== What is being asked ==
Reproduce the items below verbatim, starting at the line that contains "The height and width of the screenshot is (1582, 1831)." and ending at the line that contains "pos(749,285)".

== Data supplied ==

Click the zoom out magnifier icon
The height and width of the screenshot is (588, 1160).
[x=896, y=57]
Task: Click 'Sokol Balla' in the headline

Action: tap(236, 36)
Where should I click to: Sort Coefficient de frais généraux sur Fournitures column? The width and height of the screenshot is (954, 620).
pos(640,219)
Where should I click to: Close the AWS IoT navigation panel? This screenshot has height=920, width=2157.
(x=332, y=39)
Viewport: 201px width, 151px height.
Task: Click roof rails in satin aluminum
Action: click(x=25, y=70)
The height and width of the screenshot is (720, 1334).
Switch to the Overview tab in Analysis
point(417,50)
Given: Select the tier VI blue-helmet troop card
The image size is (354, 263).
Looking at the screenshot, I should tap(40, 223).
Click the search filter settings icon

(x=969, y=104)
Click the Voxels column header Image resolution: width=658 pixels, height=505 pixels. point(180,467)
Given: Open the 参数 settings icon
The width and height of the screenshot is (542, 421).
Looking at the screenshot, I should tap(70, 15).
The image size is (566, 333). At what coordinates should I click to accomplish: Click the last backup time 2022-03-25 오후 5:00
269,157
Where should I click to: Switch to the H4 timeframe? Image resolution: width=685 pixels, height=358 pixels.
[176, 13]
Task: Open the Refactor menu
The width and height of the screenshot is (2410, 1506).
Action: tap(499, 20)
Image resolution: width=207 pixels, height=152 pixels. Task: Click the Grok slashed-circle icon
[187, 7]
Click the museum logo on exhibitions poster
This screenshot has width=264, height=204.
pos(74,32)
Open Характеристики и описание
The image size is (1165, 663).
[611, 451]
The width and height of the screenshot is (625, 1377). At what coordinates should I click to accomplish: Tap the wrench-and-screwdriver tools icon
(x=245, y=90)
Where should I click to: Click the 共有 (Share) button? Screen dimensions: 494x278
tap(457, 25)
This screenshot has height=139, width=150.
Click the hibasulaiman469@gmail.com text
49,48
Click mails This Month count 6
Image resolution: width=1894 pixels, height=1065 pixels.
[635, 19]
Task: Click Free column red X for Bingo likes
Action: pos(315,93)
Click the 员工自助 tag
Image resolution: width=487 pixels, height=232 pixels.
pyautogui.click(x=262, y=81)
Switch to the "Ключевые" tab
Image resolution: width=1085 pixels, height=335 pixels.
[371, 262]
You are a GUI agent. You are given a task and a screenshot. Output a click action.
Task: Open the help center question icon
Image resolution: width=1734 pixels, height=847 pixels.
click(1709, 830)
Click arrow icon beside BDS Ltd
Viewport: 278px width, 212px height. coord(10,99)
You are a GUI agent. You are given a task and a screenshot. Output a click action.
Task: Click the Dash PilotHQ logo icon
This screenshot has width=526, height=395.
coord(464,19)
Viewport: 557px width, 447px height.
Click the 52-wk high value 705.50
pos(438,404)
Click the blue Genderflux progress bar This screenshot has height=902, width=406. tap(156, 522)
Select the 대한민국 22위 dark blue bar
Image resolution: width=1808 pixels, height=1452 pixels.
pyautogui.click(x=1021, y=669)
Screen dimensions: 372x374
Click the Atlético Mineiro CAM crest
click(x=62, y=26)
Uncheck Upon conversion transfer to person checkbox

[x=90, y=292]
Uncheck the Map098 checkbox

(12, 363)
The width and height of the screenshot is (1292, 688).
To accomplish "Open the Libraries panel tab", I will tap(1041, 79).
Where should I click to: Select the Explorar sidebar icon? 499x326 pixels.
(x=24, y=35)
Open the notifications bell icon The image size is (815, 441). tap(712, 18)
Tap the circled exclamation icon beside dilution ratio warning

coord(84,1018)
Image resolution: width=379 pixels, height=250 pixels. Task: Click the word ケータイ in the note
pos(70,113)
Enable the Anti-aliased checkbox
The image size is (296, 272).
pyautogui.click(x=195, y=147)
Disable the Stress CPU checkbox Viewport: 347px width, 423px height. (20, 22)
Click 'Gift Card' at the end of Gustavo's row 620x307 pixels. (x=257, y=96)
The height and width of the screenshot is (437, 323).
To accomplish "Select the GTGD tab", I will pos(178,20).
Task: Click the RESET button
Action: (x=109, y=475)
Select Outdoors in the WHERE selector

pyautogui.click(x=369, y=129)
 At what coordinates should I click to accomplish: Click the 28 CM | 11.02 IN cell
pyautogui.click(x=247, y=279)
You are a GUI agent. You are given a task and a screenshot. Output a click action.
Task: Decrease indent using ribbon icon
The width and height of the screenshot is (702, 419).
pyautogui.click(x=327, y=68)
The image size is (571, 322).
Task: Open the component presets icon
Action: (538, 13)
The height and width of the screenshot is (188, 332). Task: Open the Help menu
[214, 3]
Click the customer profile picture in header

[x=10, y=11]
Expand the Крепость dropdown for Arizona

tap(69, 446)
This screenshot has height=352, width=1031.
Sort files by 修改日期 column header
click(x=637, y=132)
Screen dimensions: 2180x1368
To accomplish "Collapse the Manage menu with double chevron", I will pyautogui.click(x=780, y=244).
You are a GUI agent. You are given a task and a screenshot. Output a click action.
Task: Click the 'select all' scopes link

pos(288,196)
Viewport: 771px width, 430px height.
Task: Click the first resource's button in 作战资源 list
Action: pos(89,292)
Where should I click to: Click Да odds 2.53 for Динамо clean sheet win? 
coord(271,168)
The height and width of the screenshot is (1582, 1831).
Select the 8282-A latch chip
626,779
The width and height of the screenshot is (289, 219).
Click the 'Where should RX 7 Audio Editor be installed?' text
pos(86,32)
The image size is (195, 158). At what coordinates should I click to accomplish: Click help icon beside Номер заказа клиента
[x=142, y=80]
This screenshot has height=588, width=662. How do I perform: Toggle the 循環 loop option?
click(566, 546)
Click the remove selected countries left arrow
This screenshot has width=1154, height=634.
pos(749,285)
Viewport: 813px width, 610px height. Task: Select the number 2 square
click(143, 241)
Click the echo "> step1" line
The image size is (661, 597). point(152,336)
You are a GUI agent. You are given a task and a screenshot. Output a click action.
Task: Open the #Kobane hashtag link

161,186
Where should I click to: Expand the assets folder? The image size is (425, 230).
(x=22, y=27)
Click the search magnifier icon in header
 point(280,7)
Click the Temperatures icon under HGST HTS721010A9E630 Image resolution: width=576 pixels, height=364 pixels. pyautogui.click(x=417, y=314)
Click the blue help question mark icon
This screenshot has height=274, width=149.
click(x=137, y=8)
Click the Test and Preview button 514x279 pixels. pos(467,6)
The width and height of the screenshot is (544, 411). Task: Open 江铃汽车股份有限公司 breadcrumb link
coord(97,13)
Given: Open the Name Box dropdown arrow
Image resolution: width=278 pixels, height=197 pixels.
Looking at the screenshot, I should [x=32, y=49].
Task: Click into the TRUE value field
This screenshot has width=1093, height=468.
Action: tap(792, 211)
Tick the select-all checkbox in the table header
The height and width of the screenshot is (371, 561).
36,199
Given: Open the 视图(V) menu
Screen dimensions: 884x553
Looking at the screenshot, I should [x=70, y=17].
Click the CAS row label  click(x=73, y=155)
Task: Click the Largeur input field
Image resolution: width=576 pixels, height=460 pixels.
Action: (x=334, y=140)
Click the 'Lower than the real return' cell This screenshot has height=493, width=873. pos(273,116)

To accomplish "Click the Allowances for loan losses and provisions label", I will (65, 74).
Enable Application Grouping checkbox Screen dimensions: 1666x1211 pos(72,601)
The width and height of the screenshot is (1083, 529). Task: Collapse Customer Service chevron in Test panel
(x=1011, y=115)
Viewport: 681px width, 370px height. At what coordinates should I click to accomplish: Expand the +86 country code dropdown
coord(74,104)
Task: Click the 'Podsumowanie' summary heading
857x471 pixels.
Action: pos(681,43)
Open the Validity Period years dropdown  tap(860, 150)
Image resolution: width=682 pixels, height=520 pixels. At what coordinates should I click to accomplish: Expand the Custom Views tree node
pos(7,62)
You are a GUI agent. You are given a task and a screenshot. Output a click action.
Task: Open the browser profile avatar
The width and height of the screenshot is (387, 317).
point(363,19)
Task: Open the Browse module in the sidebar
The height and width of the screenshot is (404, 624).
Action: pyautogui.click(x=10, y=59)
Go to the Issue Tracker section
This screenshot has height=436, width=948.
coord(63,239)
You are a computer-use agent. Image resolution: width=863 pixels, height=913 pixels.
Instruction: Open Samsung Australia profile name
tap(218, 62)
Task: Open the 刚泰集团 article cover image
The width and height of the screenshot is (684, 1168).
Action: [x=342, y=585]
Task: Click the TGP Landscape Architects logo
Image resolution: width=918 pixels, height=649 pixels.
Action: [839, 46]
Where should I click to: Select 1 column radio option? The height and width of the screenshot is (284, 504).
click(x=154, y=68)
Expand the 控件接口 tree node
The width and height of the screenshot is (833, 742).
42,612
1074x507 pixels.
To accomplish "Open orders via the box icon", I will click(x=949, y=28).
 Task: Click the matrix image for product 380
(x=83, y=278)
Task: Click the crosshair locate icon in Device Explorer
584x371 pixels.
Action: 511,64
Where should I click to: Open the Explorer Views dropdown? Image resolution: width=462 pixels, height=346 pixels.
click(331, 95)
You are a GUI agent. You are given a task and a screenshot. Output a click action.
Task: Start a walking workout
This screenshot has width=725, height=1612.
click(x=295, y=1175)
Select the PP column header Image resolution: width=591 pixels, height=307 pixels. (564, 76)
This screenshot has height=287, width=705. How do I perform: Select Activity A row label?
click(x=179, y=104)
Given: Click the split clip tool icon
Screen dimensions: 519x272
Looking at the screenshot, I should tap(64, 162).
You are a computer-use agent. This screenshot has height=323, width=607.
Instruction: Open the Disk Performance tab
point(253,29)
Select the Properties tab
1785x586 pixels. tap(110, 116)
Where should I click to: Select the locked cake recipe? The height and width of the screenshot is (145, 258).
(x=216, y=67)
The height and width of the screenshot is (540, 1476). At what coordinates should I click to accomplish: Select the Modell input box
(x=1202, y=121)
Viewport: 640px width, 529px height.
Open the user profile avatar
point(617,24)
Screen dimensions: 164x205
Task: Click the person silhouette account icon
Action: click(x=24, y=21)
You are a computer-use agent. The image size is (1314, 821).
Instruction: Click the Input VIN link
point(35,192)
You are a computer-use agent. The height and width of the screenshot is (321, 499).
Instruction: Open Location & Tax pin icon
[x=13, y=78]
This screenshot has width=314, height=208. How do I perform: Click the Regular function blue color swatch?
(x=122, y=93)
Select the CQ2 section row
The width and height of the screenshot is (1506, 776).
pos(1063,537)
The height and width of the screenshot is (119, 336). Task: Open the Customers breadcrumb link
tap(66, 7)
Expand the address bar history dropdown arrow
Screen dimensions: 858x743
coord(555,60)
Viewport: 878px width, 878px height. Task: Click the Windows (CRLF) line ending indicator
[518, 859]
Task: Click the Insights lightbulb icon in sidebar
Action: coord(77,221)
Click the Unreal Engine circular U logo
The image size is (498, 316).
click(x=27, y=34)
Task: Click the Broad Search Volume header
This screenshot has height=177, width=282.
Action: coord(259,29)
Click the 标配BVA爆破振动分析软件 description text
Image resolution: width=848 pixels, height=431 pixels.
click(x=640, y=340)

== Result below ==
The height and width of the screenshot is (1582, 1831).
Select the 8282-A latch chip
626,779
The width and height of the screenshot is (289, 219).
Click the 'Where should RX 7 Audio Editor be installed?' text
pos(86,32)
The image size is (195, 158). At what coordinates should I click to accomplish: Click help icon beside Номер заказа клиента
[x=142, y=80]
This screenshot has height=588, width=662. How do I perform: Toggle the 循環 loop option?
click(566, 546)
Click the remove selected countries left arrow
This screenshot has width=1154, height=634.
pos(749,285)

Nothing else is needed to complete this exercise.